> TASK ITEM: Pictures are not part of the copy. Write out exactly the lines from the line with "You are a GUI" through the end of the entries below.

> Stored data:
◆ ◆ ◆
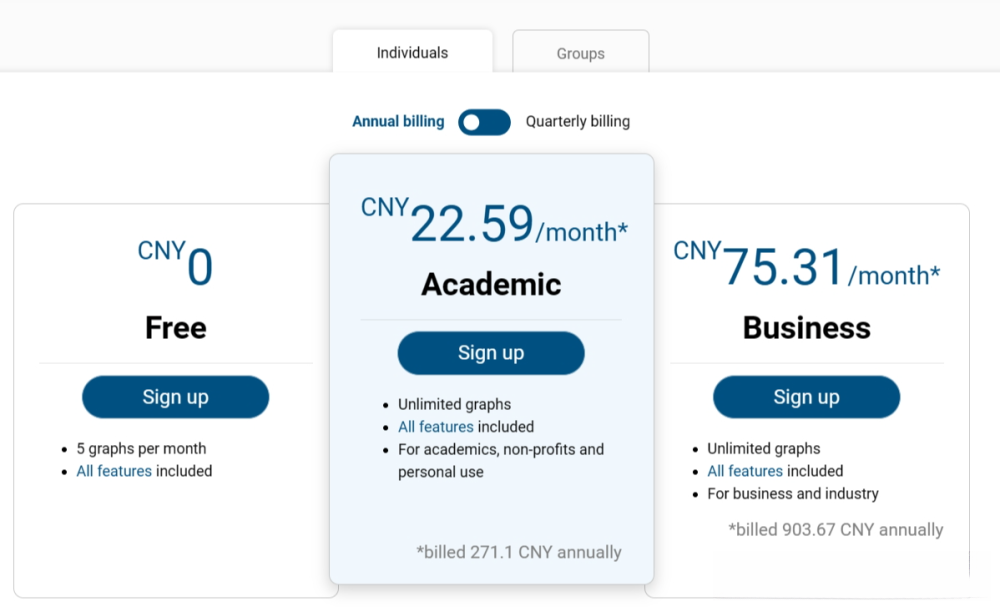The image size is (1000, 607).
Task: Open All features link in Academic plan
Action: [435, 427]
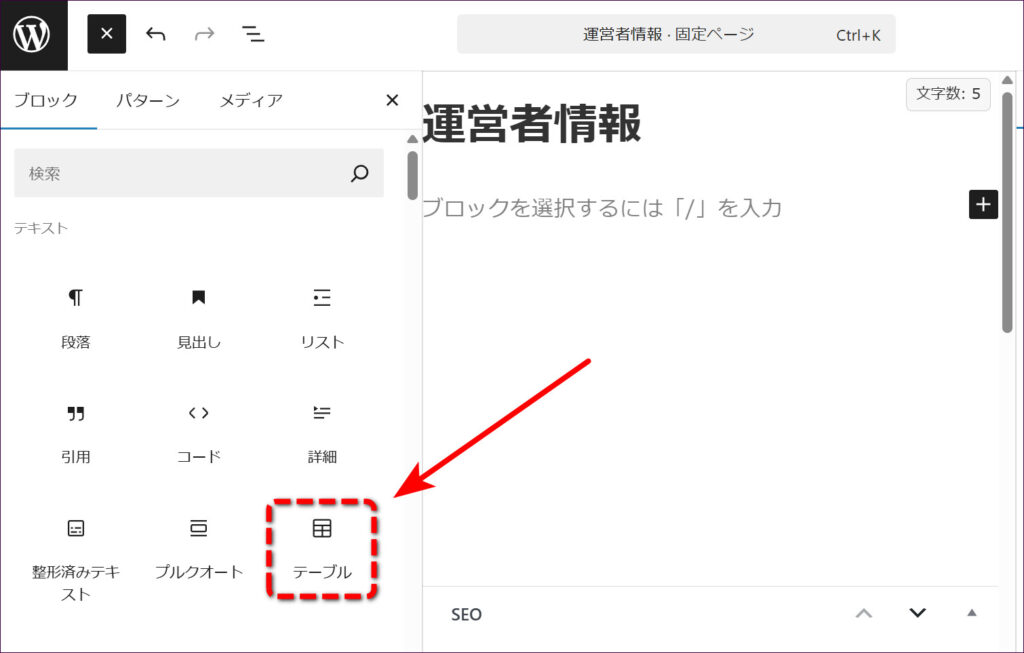Switch to the メディア tab
This screenshot has height=653, width=1024.
click(251, 100)
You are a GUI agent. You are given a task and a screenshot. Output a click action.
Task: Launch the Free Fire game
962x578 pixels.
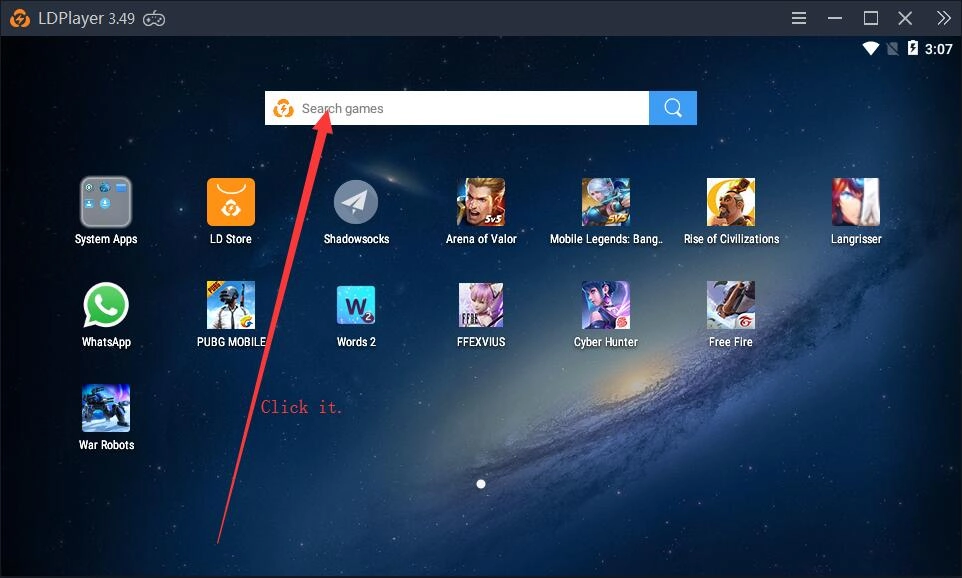(731, 306)
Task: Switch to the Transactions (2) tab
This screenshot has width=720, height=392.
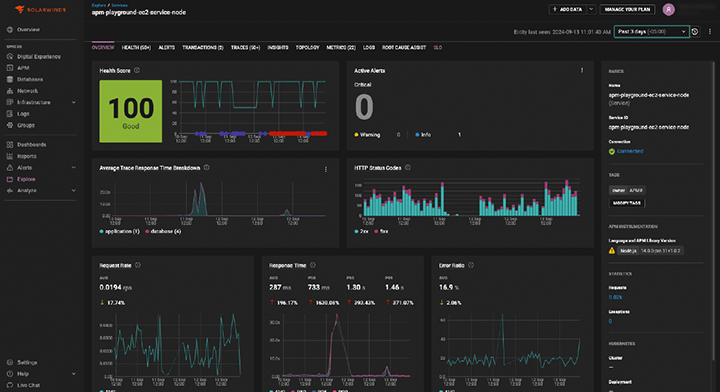Action: click(x=202, y=48)
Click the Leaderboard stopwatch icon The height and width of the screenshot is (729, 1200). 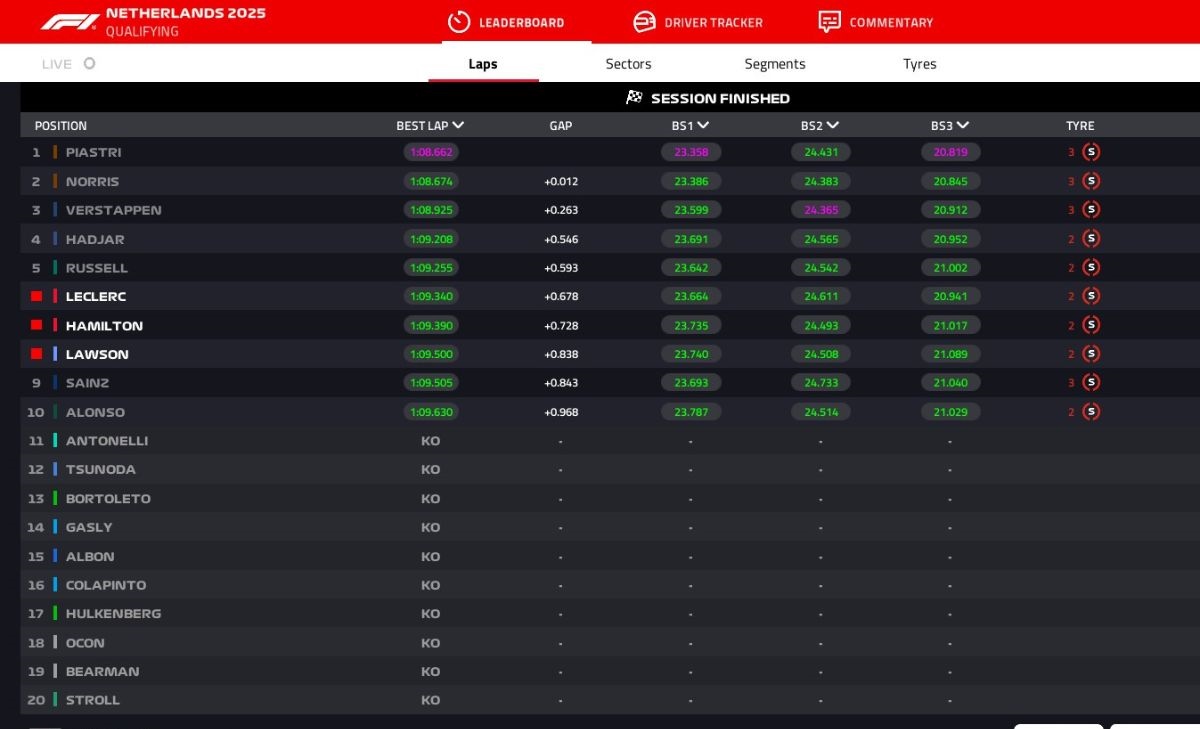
◆ ◆ ◆
> OUTPUT:
You are a GUI agent. You are given a task and a screenshot. Output a click action.
Task: Launch the Free Fire game
962x578 pixels.
(731, 306)
Task: Switch to the Transactions (2) tab
This screenshot has width=720, height=392.
Action: click(x=202, y=48)
Click the Leaderboard stopwatch icon The height and width of the screenshot is (729, 1200). 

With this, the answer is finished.